PROVIDED DATA:
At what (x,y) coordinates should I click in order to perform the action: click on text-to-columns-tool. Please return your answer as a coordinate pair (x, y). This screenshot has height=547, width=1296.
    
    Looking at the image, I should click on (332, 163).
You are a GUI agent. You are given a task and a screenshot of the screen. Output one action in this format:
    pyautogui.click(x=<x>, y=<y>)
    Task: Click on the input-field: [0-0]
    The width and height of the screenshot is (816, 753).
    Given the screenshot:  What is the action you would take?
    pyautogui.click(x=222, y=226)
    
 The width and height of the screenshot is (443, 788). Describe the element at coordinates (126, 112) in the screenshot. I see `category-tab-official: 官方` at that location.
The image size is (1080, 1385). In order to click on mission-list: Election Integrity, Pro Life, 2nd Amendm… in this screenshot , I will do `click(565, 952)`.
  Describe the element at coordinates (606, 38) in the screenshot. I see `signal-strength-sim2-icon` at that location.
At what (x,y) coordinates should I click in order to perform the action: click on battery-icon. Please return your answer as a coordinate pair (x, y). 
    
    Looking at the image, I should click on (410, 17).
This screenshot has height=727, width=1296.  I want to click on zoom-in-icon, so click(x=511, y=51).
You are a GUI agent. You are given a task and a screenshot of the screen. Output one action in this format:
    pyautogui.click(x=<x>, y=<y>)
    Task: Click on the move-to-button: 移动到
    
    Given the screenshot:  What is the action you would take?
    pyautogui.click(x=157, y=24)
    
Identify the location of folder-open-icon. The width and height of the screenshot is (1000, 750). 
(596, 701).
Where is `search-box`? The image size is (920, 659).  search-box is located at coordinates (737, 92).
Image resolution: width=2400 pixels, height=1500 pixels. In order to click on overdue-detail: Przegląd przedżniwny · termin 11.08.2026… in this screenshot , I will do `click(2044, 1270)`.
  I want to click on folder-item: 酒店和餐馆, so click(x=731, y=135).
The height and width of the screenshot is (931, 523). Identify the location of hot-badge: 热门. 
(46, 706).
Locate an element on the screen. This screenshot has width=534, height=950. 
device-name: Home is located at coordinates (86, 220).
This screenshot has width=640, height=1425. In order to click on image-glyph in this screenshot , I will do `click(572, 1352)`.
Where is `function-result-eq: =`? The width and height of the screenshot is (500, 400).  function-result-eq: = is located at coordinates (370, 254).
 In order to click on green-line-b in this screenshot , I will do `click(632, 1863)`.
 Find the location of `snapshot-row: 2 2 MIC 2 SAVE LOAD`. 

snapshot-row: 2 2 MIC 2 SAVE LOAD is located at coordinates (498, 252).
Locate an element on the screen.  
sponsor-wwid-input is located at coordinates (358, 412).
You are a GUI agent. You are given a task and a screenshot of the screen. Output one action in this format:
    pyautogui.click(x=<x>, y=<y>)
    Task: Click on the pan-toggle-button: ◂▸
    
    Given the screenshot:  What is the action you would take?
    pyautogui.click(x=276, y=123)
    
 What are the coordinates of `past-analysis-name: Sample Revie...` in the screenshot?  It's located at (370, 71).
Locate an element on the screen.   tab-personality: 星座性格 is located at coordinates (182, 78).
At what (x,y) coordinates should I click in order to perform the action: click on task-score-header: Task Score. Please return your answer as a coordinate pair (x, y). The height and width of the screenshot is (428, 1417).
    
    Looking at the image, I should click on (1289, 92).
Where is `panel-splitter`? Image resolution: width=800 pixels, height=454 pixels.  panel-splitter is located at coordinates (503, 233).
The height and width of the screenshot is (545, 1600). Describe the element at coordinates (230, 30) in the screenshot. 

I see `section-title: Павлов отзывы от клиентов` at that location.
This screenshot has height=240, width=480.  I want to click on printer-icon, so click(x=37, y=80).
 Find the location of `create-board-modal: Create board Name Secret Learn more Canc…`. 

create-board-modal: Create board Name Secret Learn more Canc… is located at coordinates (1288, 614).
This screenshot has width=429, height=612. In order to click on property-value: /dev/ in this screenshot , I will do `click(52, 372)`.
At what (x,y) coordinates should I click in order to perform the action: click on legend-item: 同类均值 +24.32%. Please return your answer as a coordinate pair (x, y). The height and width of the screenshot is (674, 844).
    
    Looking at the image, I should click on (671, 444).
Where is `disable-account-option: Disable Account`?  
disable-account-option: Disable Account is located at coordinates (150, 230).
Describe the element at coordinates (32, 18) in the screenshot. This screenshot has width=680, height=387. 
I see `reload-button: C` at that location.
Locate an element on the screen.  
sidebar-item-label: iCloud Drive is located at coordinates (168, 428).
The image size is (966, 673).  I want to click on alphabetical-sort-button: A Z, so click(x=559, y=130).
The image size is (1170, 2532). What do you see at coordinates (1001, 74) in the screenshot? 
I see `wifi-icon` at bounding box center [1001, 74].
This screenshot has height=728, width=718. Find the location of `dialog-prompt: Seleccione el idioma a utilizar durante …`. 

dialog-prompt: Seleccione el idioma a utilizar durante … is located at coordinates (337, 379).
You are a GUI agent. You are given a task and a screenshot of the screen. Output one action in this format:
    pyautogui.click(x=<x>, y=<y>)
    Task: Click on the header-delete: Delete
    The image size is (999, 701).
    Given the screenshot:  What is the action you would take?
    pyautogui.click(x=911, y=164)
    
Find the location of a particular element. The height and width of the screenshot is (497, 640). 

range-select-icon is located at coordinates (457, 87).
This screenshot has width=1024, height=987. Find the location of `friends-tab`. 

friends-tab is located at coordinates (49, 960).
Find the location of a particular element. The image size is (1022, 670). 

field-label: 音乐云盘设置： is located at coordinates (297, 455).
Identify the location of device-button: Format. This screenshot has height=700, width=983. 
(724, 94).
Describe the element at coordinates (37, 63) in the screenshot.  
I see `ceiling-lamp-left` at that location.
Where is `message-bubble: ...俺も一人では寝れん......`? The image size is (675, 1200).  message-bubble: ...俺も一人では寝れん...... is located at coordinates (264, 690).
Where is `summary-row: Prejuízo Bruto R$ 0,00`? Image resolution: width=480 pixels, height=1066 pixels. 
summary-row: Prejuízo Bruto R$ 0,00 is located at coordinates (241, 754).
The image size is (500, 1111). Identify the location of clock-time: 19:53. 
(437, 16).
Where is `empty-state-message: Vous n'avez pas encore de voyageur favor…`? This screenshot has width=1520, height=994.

REQUIRED ACTION: Return all of the items above line for line, with no changes.

TASK OUTPUT:
At what (x,y) coordinates should I click in order to perform the action: click on text-to-columns-tool. Please return your answer as a coordinate pair (x, y). This screenshot has height=547, width=1296.
    
    Looking at the image, I should click on (332, 163).
You are a GUI agent. You are given a task and a screenshot of the screen. Output one action in this format:
    pyautogui.click(x=<x>, y=<y>)
    Task: Click on the input-field: [0-0]
    The width and height of the screenshot is (816, 753).
    Given the screenshot:  What is the action you would take?
    pyautogui.click(x=222, y=226)
    
 The width and height of the screenshot is (443, 788). Describe the element at coordinates (126, 112) in the screenshot. I see `category-tab-official: 官方` at that location.
The image size is (1080, 1385). In order to click on mission-list: Election Integrity, Pro Life, 2nd Amendm… in this screenshot , I will do `click(565, 952)`.
  Describe the element at coordinates (606, 38) in the screenshot. I see `signal-strength-sim2-icon` at that location.
At what (x,y) coordinates should I click in order to perform the action: click on battery-icon. Please return your answer as a coordinate pair (x, y). 
    
    Looking at the image, I should click on (410, 17).
This screenshot has height=727, width=1296.  I want to click on zoom-in-icon, so click(x=511, y=51).
You are a GUI agent. You are given a task and a screenshot of the screen. Output one action in this format:
    pyautogui.click(x=<x>, y=<y>)
    Task: Click on the move-to-button: 移动到
    
    Given the screenshot:  What is the action you would take?
    pyautogui.click(x=157, y=24)
    
Identify the location of folder-open-icon. The width and height of the screenshot is (1000, 750). 
(596, 701).
Where is `search-box`? The image size is (920, 659).  search-box is located at coordinates (737, 92).
Image resolution: width=2400 pixels, height=1500 pixels. In order to click on overdue-detail: Przegląd przedżniwny · termin 11.08.2026… in this screenshot , I will do `click(2044, 1270)`.
  I want to click on folder-item: 酒店和餐馆, so click(x=731, y=135).
The height and width of the screenshot is (931, 523). Identify the location of hot-badge: 热门. 
(46, 706).
Locate an element on the screen. This screenshot has width=534, height=950. 
device-name: Home is located at coordinates (86, 220).
This screenshot has width=640, height=1425. In order to click on image-glyph in this screenshot , I will do `click(572, 1352)`.
Where is `function-result-eq: =`? The width and height of the screenshot is (500, 400).  function-result-eq: = is located at coordinates (370, 254).
 In order to click on green-line-b in this screenshot , I will do `click(632, 1863)`.
 Find the location of `snapshot-row: 2 2 MIC 2 SAVE LOAD`. 

snapshot-row: 2 2 MIC 2 SAVE LOAD is located at coordinates (498, 252).
Locate an element on the screen.  
sponsor-wwid-input is located at coordinates (358, 412).
You are a GUI agent. You are given a task and a screenshot of the screen. Output one action in this format:
    pyautogui.click(x=<x>, y=<y>)
    Task: Click on the pan-toggle-button: ◂▸
    
    Given the screenshot:  What is the action you would take?
    pyautogui.click(x=276, y=123)
    
 What are the coordinates of `past-analysis-name: Sample Revie...` in the screenshot?  It's located at (370, 71).
Locate an element on the screen.   tab-personality: 星座性格 is located at coordinates (182, 78).
At what (x,y) coordinates should I click in order to perform the action: click on task-score-header: Task Score. Please return your answer as a coordinate pair (x, y). The height and width of the screenshot is (428, 1417).
    
    Looking at the image, I should click on (1289, 92).
Where is `panel-splitter`? Image resolution: width=800 pixels, height=454 pixels.  panel-splitter is located at coordinates (503, 233).
The height and width of the screenshot is (545, 1600). Describe the element at coordinates (230, 30) in the screenshot. 

I see `section-title: Павлов отзывы от клиентов` at that location.
This screenshot has height=240, width=480.  I want to click on printer-icon, so click(x=37, y=80).
 Find the location of `create-board-modal: Create board Name Secret Learn more Canc…`. 

create-board-modal: Create board Name Secret Learn more Canc… is located at coordinates (1288, 614).
This screenshot has width=429, height=612. In order to click on property-value: /dev/ in this screenshot , I will do `click(52, 372)`.
At what (x,y) coordinates should I click in order to perform the action: click on legend-item: 同类均值 +24.32%. Please return your answer as a coordinate pair (x, y). The height and width of the screenshot is (674, 844).
    
    Looking at the image, I should click on (671, 444).
Where is `disable-account-option: Disable Account`?  
disable-account-option: Disable Account is located at coordinates (150, 230).
Describe the element at coordinates (32, 18) in the screenshot. This screenshot has width=680, height=387. 
I see `reload-button: C` at that location.
Locate an element on the screen.  
sidebar-item-label: iCloud Drive is located at coordinates (168, 428).
The image size is (966, 673).  I want to click on alphabetical-sort-button: A Z, so click(x=559, y=130).
The image size is (1170, 2532). What do you see at coordinates (1001, 74) in the screenshot? 
I see `wifi-icon` at bounding box center [1001, 74].
This screenshot has height=728, width=718. Find the location of `dialog-prompt: Seleccione el idioma a utilizar durante …`. 

dialog-prompt: Seleccione el idioma a utilizar durante … is located at coordinates (337, 379).
You are a GUI agent. You are given a task and a screenshot of the screen. Output one action in this format:
    pyautogui.click(x=<x>, y=<y>)
    Task: Click on the header-delete: Delete
    The image size is (999, 701).
    Given the screenshot:  What is the action you would take?
    pyautogui.click(x=911, y=164)
    
Find the location of a particular element. The height and width of the screenshot is (497, 640). 

range-select-icon is located at coordinates (457, 87).
This screenshot has width=1024, height=987. Find the location of `friends-tab`. 

friends-tab is located at coordinates (49, 960).
Find the location of a particular element. The image size is (1022, 670). 

field-label: 音乐云盘设置： is located at coordinates (297, 455).
Identify the location of device-button: Format. This screenshot has height=700, width=983. 
(724, 94).
Describe the element at coordinates (37, 63) in the screenshot.  
I see `ceiling-lamp-left` at that location.
Where is `message-bubble: ...俺も一人では寝れん......`? The image size is (675, 1200).  message-bubble: ...俺も一人では寝れん...... is located at coordinates (264, 690).
Where is `summary-row: Prejuízo Bruto R$ 0,00`? Image resolution: width=480 pixels, height=1066 pixels. 
summary-row: Prejuízo Bruto R$ 0,00 is located at coordinates (241, 754).
The image size is (500, 1111). Identify the location of clock-time: 19:53. 
(437, 16).
Where is `empty-state-message: Vous n'avez pas encore de voyageur favor…`? This screenshot has width=1520, height=994.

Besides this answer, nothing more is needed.